Below is the evolution of the unemployment gap over the course of the pandemic. The unemployment gap has been negative (u* > u) since the middle of 2021. But it is shrinking now:
The efficiency unemployment rate u* indicates the unemployment rate consistent with full employment. Since one of the mandates of the Federal Reserve is to maintain the economy at full employment, u* is a good target for the Fed. When the actual unemployment rate reaches u*, the Fed knows that it has satisfied its employment mandate. Currently unemployment is below u*, so the labor market needs to cool a little more to reach full employment.
At this pace, when will the labor market reach efficiency?
The labor market cooled and moved closer to efficiency in August. How long might it take for the labor market to reach efficiency? In the 8 months between January 2023 and August 2023, tightness fell by 0.6 form 2.0 to 1.4. If tightness continues falling at this speed, it should reach unity in 8 / 0.6 * 0.4 = 5 more months. That is, the labor market might reach efficiency in January 2024.
What is happening to the Beveridge curve?
The Beveridge curve dramatically shifted outward at the onset of the pandemic. A soft landing by the Federal Reserve can only occur if the Beveridge curve shifts back inward to its pre-pandemic location. Such shifts do not occur very often, but the curve is currently between its pre-pandemic and pandemic locations, so a shift might be in progress. Let’s continue to keep an eye on the Beveridge curve to see whether a soft landing materializes. Below is the current location of the US labor market in the Beveridge diagram. It falls in-between the pandemic and pre-pandemic curves:
Background for readers just joining us: data
The number of vacant jobs is measured by the Job Openings and Labor Turnover Survey (JOLTS). The number of unemployed workers is measured by the Current Population Survey (CPS). The CPS also reports the number of labor-force participants. These numbers then give unemployment and vacancy rates:
Unemployment rate = # unemployed workers / # labor-force participants
Vacancy rate = # vacant jobs / # labor-force participants
Background for readers just joining us: methodology
The formula u* = √uv for the efficient unemployment rate is derived in a recent paper that Emmanuel Saez and I wrote. The paper shows that under simple but realistic assumptions, the efficient unemployment rate is the geometric average of the unemployment and vacancy rates—that is, u* = √uv.

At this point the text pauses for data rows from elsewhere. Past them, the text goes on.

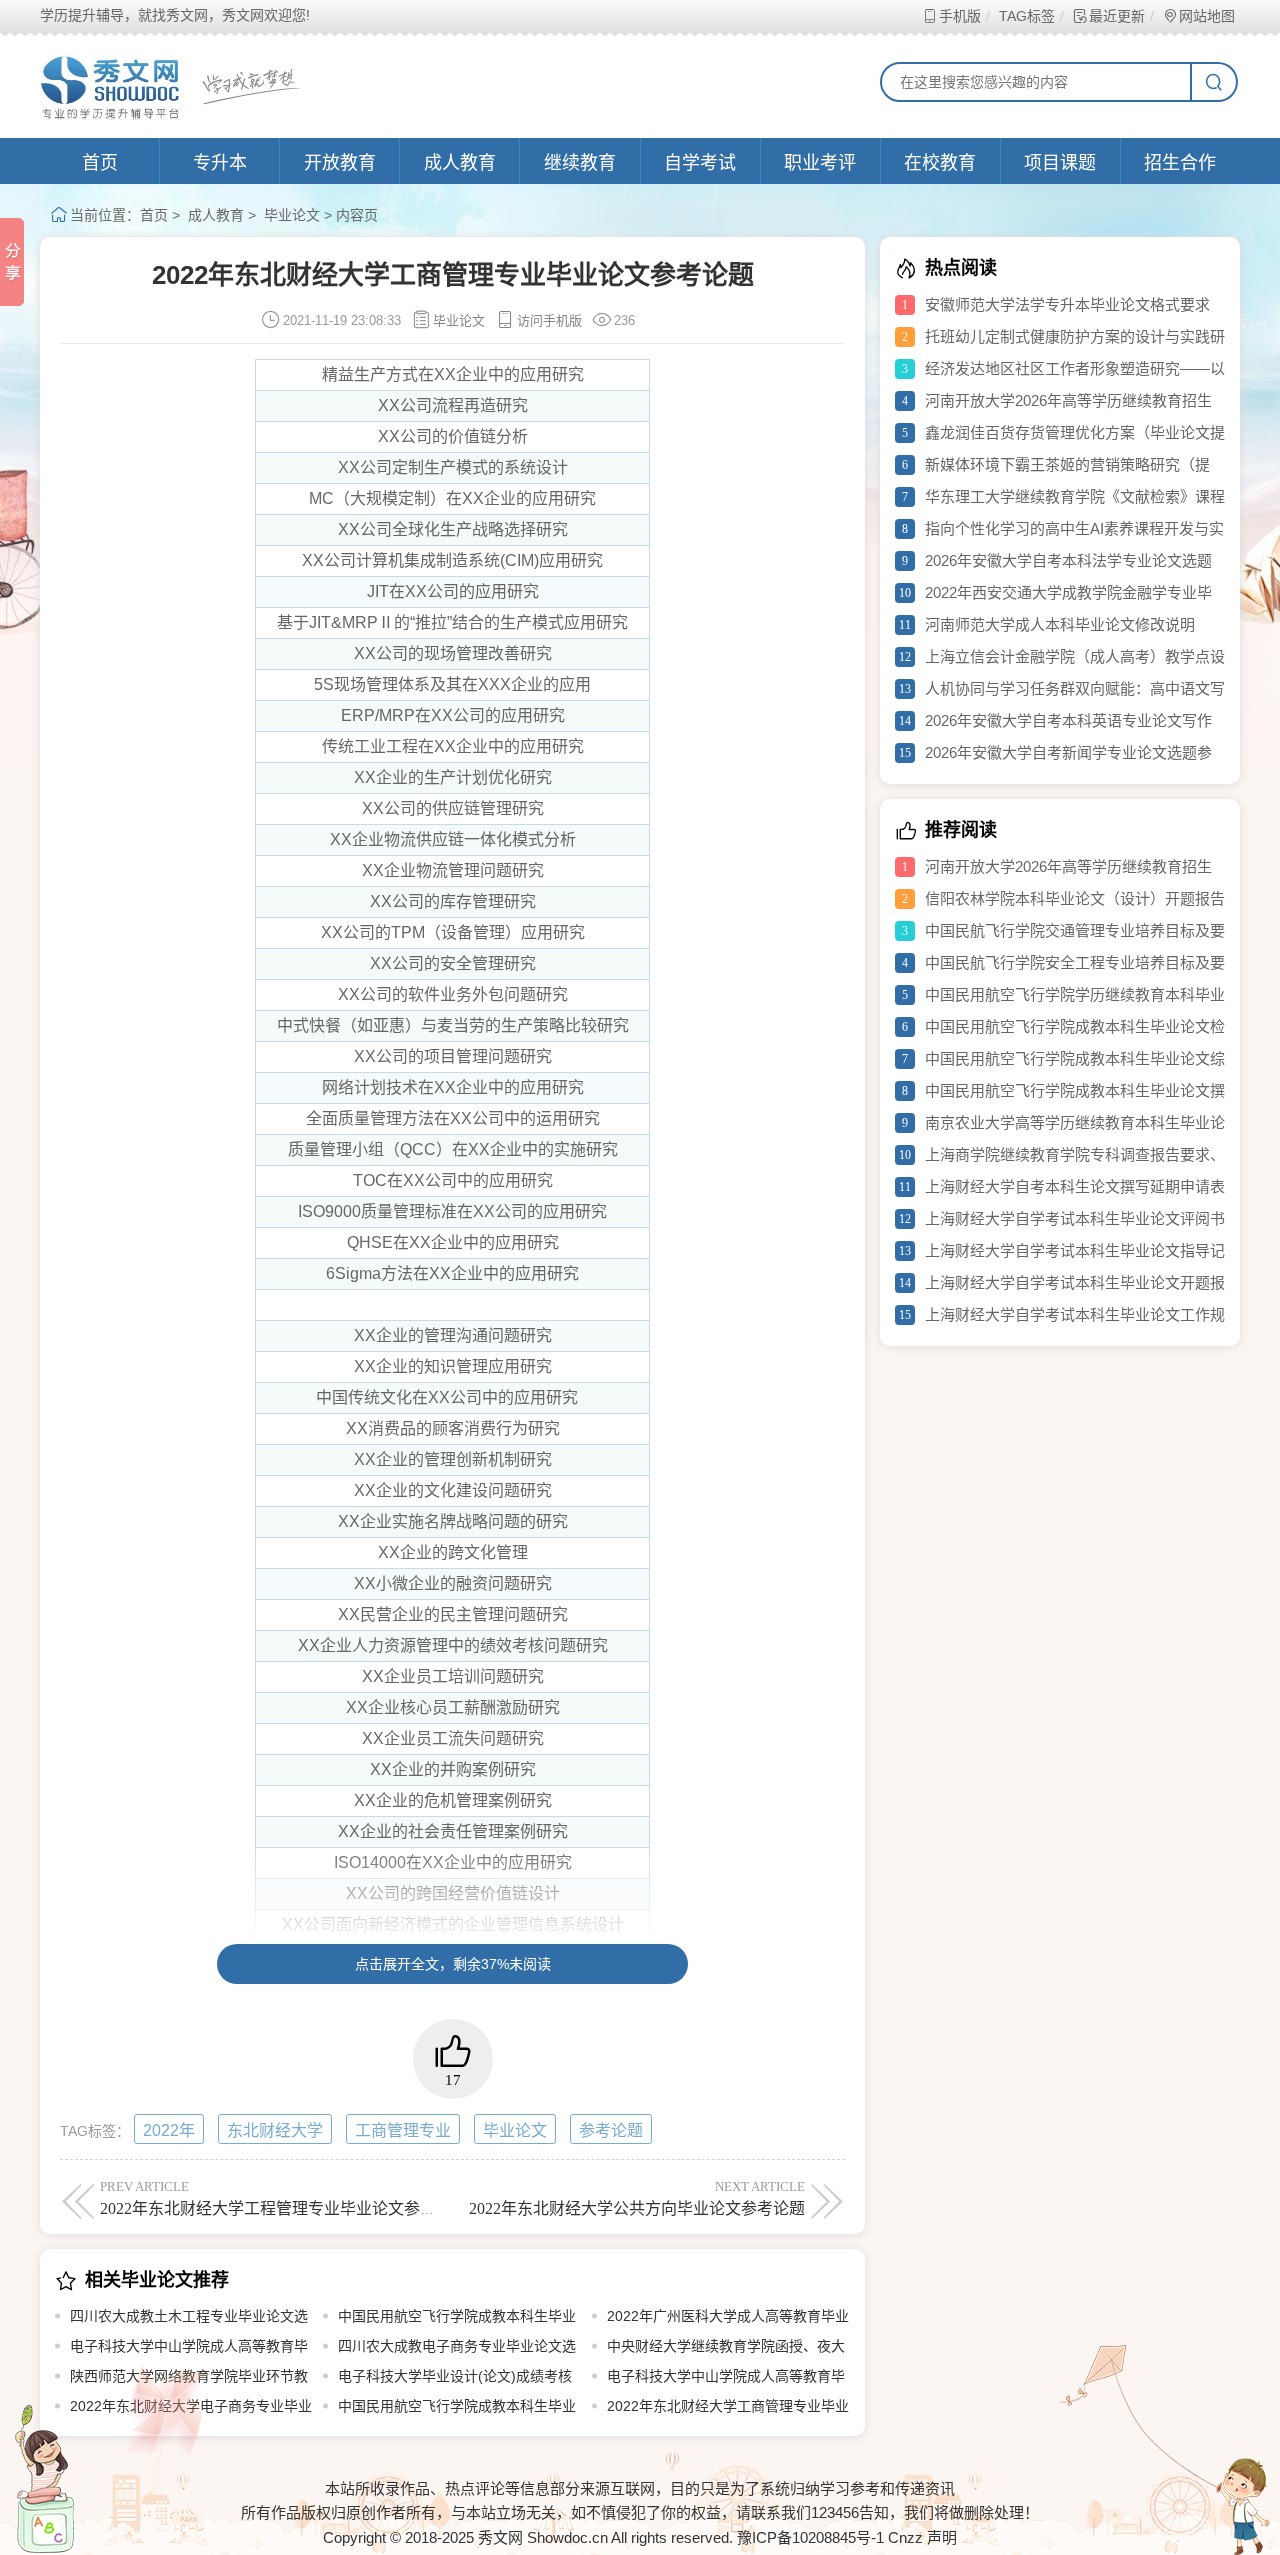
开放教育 (340, 163)
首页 (100, 163)
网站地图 (1207, 16)
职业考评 (820, 163)
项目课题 (1060, 163)
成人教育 (460, 163)
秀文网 (500, 2537)
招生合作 (1180, 163)
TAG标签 (1027, 16)
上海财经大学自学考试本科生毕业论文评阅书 (1075, 1218)
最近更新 (1117, 16)
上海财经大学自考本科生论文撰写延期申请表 (1075, 1186)
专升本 (220, 163)
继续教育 (580, 163)
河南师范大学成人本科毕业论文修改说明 (1060, 624)
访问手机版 (549, 320)
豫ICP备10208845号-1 (810, 2537)
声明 (942, 2537)
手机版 (960, 16)
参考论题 (611, 2130)
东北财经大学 (275, 2130)
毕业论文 (292, 215)
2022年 (169, 2130)
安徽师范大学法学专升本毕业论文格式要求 (1067, 304)
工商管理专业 (403, 2130)
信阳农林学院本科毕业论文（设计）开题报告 (1075, 898)
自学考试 (700, 163)
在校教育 (940, 163)
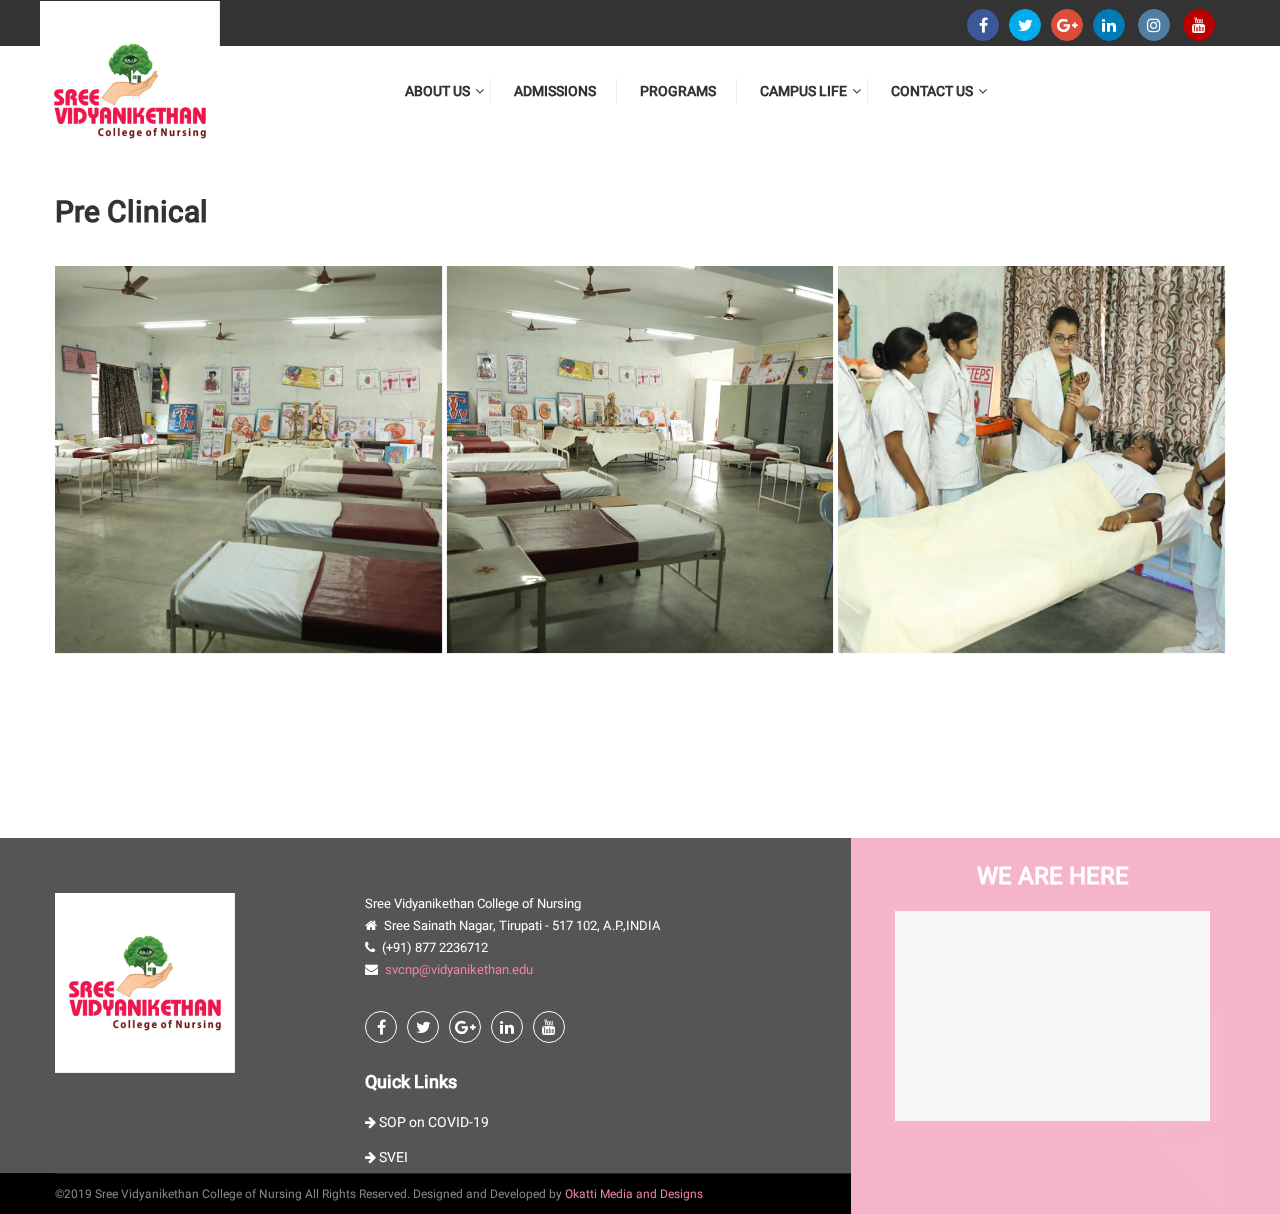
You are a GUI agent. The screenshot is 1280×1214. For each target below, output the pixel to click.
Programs (678, 91)
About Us (437, 91)
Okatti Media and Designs (634, 1194)
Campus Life (803, 91)
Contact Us (932, 91)
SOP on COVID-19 (432, 1122)
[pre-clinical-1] (248, 459)
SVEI (392, 1157)
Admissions (555, 91)
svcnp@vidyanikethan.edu (459, 969)
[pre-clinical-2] (640, 459)
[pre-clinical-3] (1031, 459)
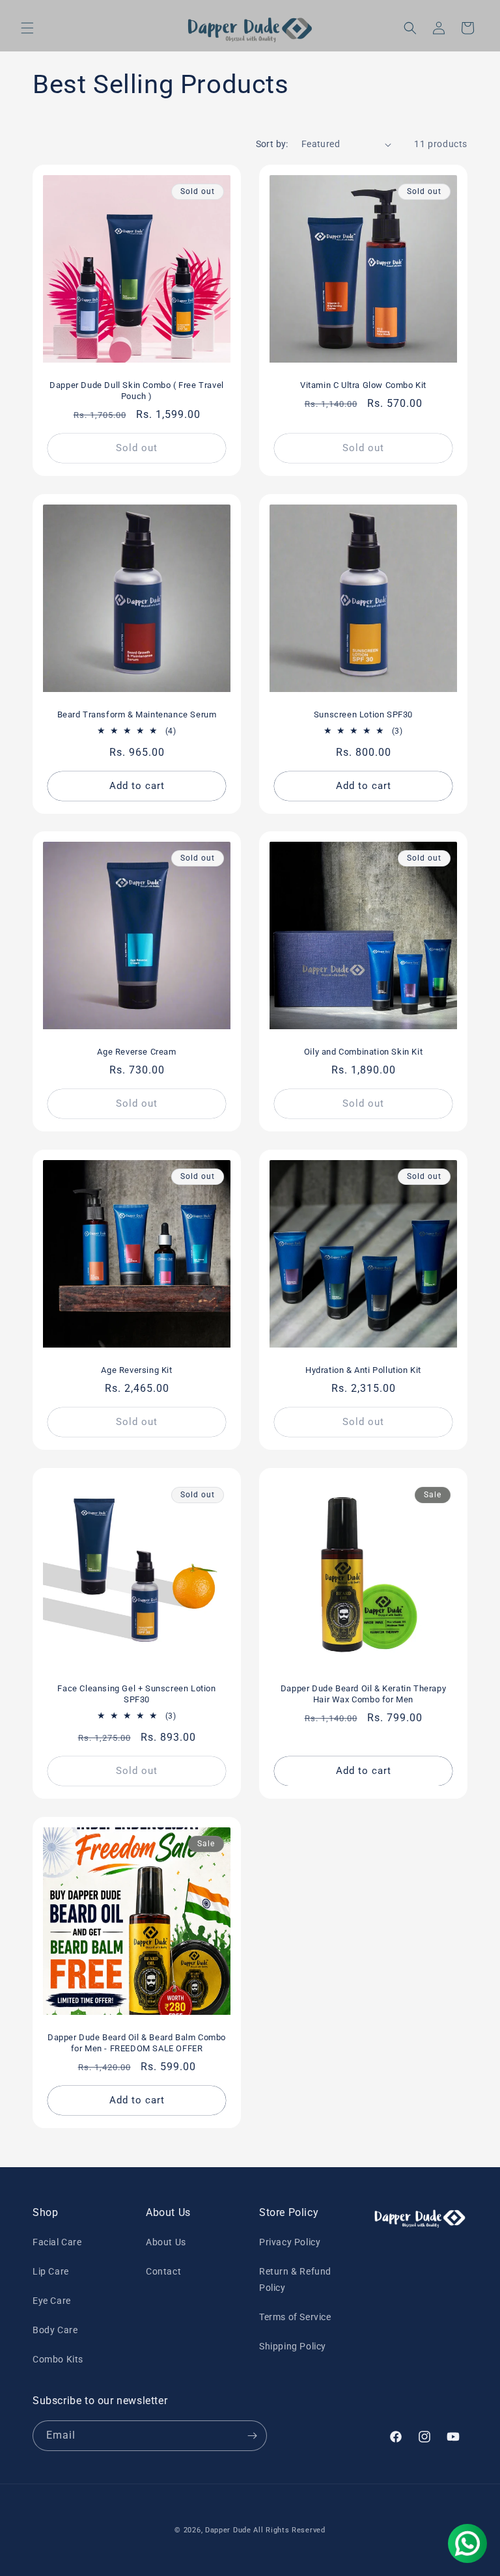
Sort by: (272, 144)
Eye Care (52, 2300)
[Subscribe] (252, 2435)
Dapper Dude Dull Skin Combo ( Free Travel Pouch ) (136, 390)
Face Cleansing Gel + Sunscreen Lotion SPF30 (136, 1693)
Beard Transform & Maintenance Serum (137, 714)
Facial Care (57, 2242)
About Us (166, 2242)
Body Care (55, 2330)
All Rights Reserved (289, 2530)
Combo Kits (58, 2359)
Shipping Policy (292, 2346)
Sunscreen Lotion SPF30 (363, 714)
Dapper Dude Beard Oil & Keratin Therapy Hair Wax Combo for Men (363, 1693)
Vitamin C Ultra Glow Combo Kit (363, 385)
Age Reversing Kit (136, 1370)
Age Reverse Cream (136, 1052)
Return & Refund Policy (295, 2279)
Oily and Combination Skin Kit (363, 1052)
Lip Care (51, 2271)
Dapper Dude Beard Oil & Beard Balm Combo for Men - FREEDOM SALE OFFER (137, 2042)
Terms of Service (295, 2317)
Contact (163, 2271)
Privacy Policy (289, 2242)
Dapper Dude (229, 2530)
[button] (27, 28)
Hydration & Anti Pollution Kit (363, 1370)
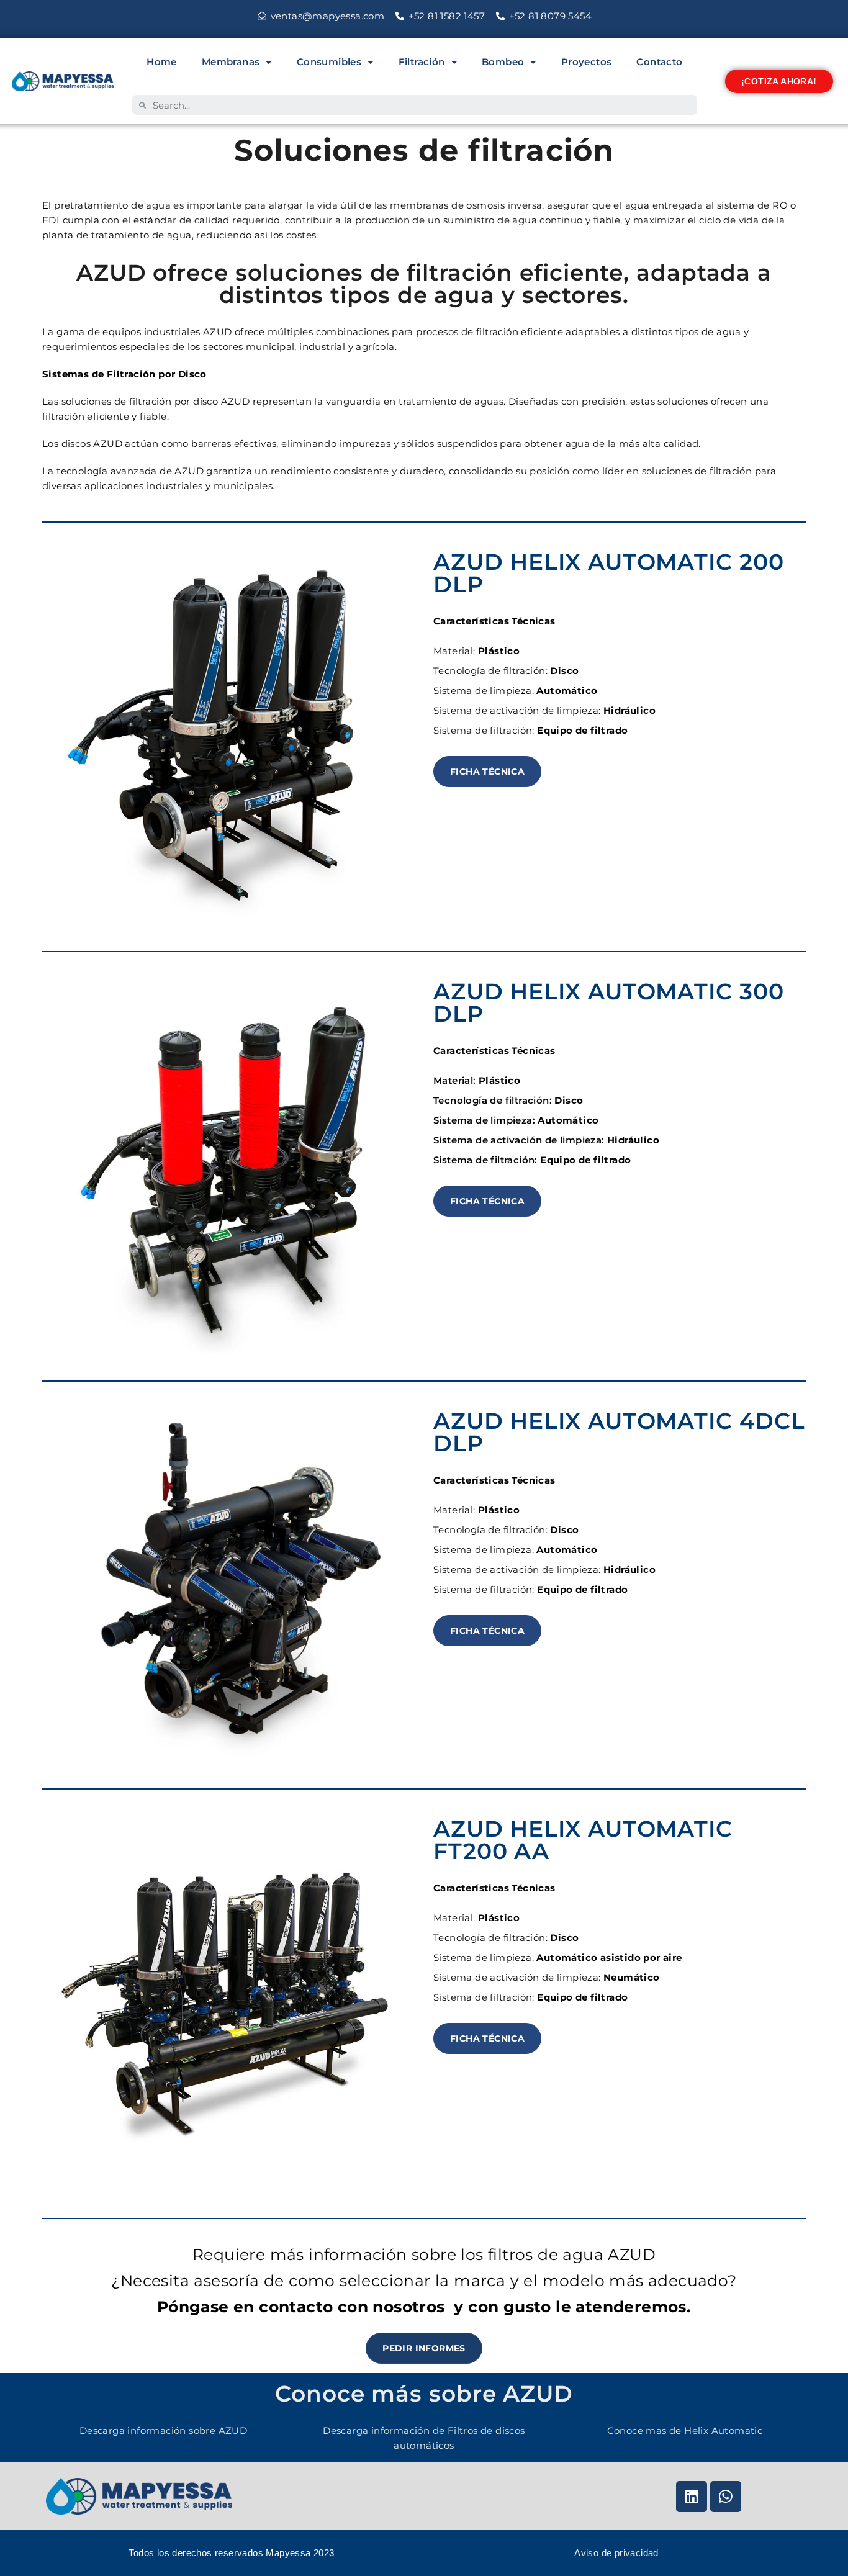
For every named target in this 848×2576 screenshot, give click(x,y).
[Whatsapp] (725, 2496)
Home (162, 62)
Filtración (422, 62)
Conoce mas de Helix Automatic (685, 2430)
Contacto (659, 62)
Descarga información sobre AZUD (163, 2430)
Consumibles (329, 62)
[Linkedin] (691, 2496)
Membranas (231, 62)
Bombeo (503, 62)
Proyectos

An implication of this formula is that the labor market is efficient whenever there are as many unemployed workers as vacant jobs (u = v); inefficiently tight whenever there are fewer unemployed workers than vacant jobs (u < v); and inefficiently slack whenever there are more unemployed workers than vacant jobs (u > v). This criterion can also be formulated using labor-market tightness v/u.
The figures in this post are updated versions of those in the paper.
Note that this definition of efficiency and full employment has nothing to do with inflation: it is only about the appropriate allocation of resources on the labor market.